**WORK INSTRUCTIONS**. Below are the entries. Transcribe exactly the lines from the one with "You are a computer-use" through the one with "Instruction: Click Mouwlengte", ends included, and leave out all others.

**RECORDS PROVIDED**.
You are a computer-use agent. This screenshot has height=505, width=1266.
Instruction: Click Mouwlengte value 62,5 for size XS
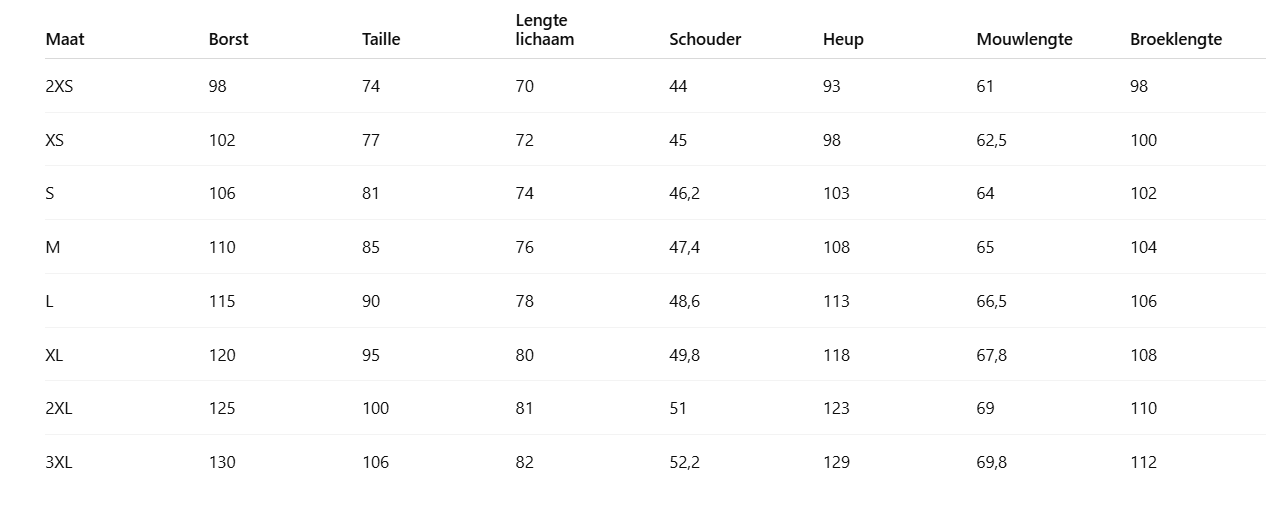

* * *

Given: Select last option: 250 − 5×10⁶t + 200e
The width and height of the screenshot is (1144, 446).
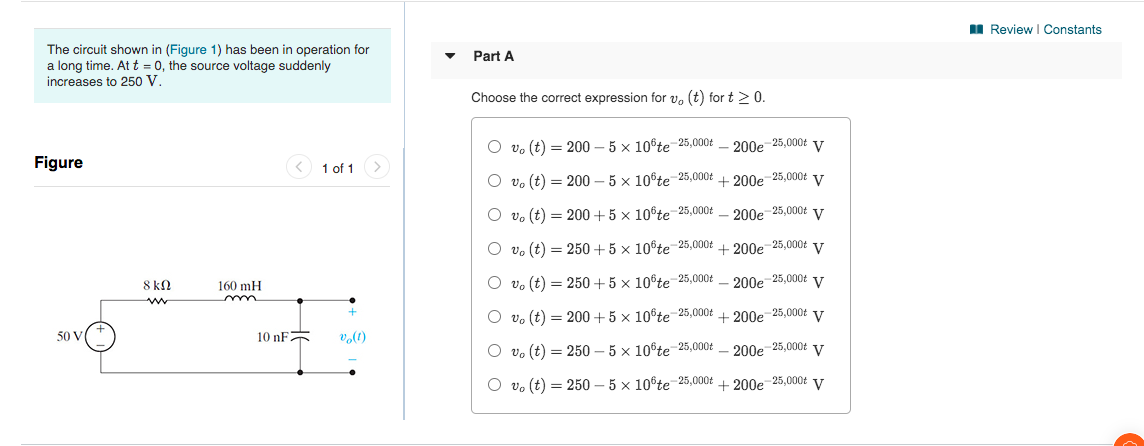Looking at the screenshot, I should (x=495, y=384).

**WRITTEN SOLUTION**.
You are a computer-use agent. This screenshot has height=505, width=1266.
Instruction: Click Mouwlengte value 62,5 for size XS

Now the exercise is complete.